_To be done_
Rewrite every line of the records below as a JSON list of strings, one string per line, leaving out blank lines and the pictures.
-- -- --
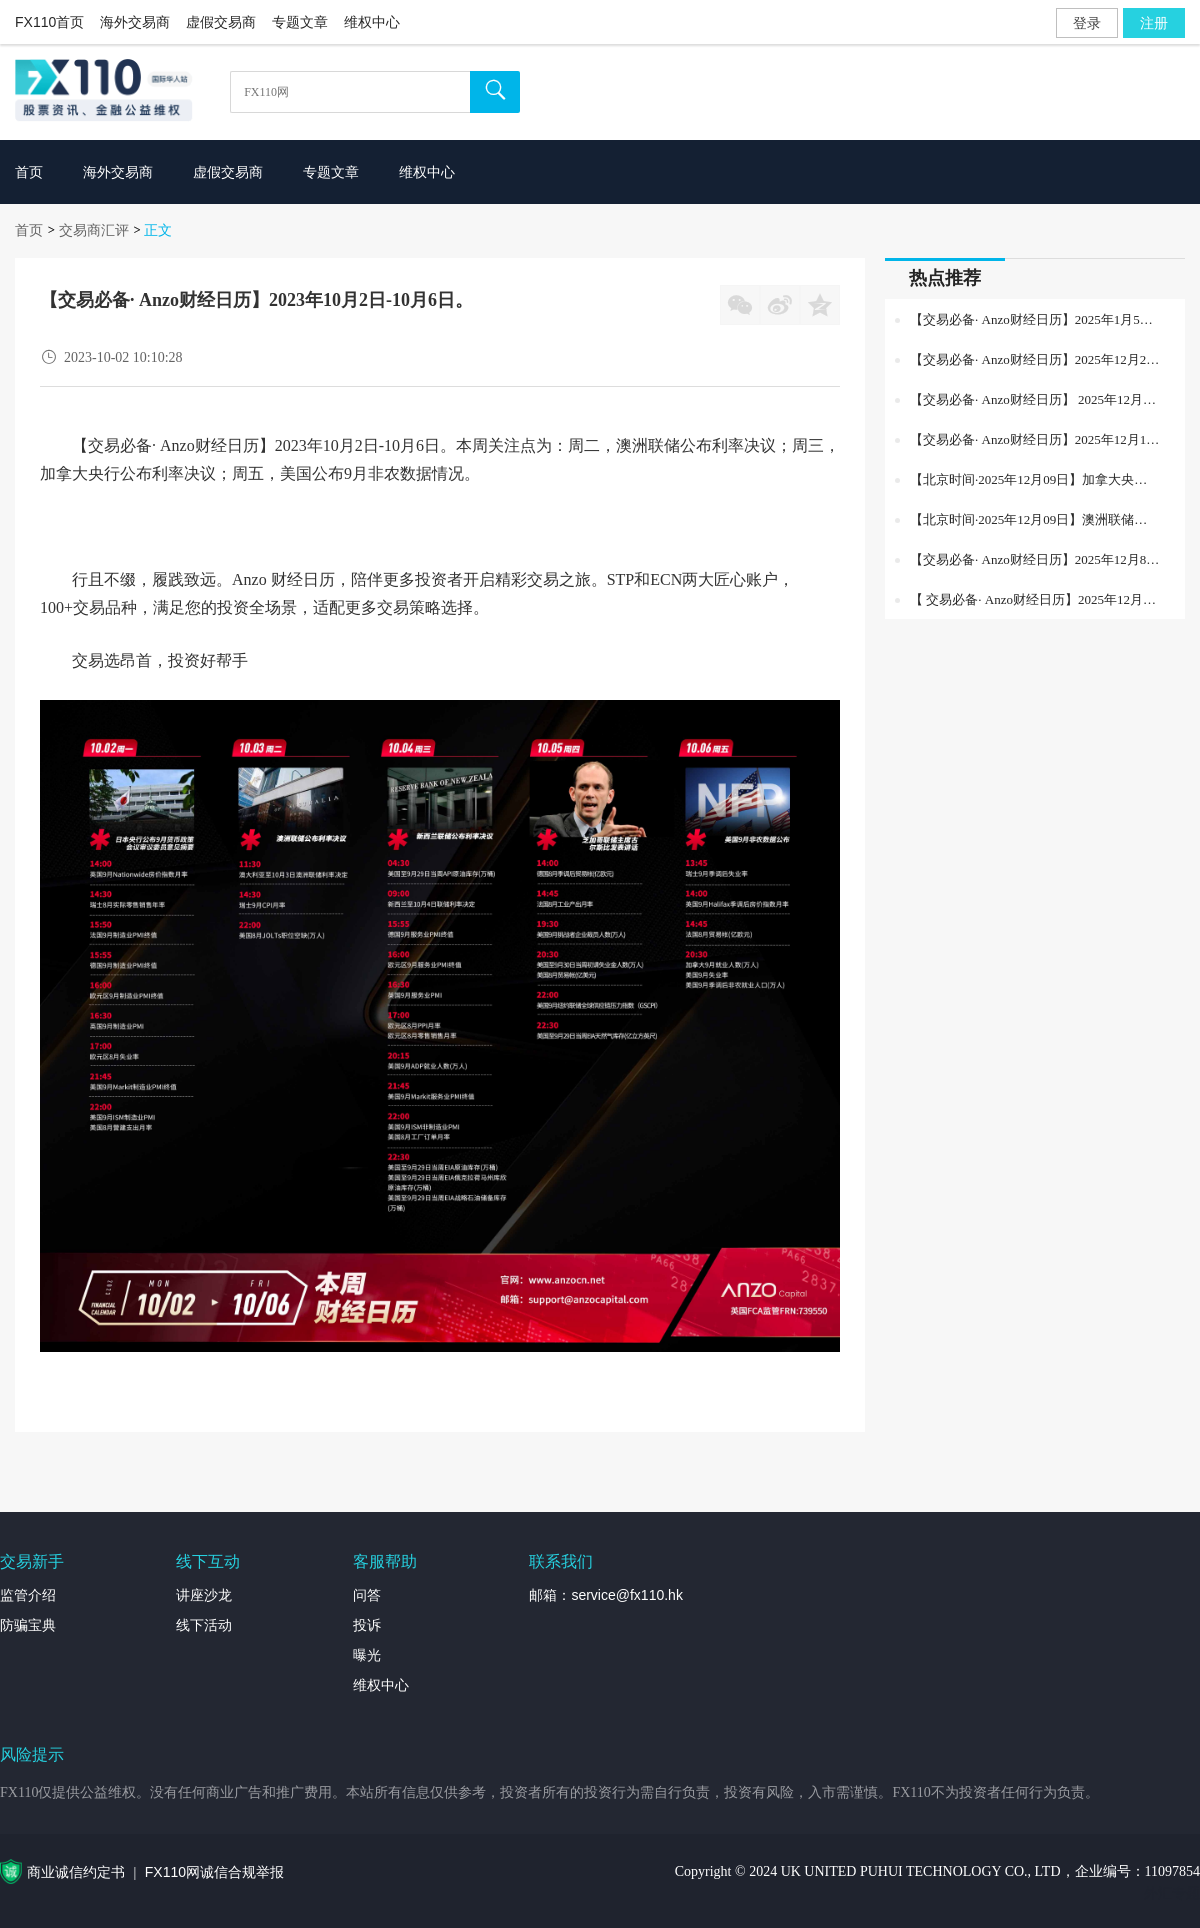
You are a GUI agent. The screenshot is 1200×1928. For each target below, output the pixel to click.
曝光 (367, 1655)
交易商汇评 (94, 230)
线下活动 (204, 1625)
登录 (1087, 23)
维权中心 (372, 22)
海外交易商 (135, 22)
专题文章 (300, 22)
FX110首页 (49, 22)
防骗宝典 (28, 1625)
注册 (1154, 23)
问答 (367, 1595)
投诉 (367, 1625)
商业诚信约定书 (76, 1872)
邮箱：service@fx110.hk (605, 1595)
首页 (29, 230)
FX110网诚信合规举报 (214, 1872)
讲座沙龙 (204, 1595)
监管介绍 (28, 1595)
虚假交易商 (221, 22)
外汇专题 (1172, 1893)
-- -- --
_Written answer_
[
  "You are a GUI agent. The screenshot is 1200×1928. For each target below, output the pixel to click.",
  "曝光 (367, 1655)",
  "交易商汇评 (94, 230)",
  "线下活动 (204, 1625)",
  "登录 (1087, 23)",
  "维权中心 (372, 22)",
  "海外交易商 (135, 22)",
  "专题文章 (300, 22)",
  "FX110首页 (49, 22)",
  "防骗宝典 (28, 1625)",
  "注册 (1154, 23)",
  "问答 (367, 1595)",
  "投诉 (367, 1625)",
  "商业诚信约定书 (76, 1872)",
  "邮箱：service@fx110.hk (605, 1595)",
  "首页 (29, 230)",
  "FX110网诚信合规举报 (214, 1872)",
  "讲座沙龙 (204, 1595)",
  "监管介绍 (28, 1595)",
  "虚假交易商 (221, 22)",
  "外汇专题 (1172, 1893)"
]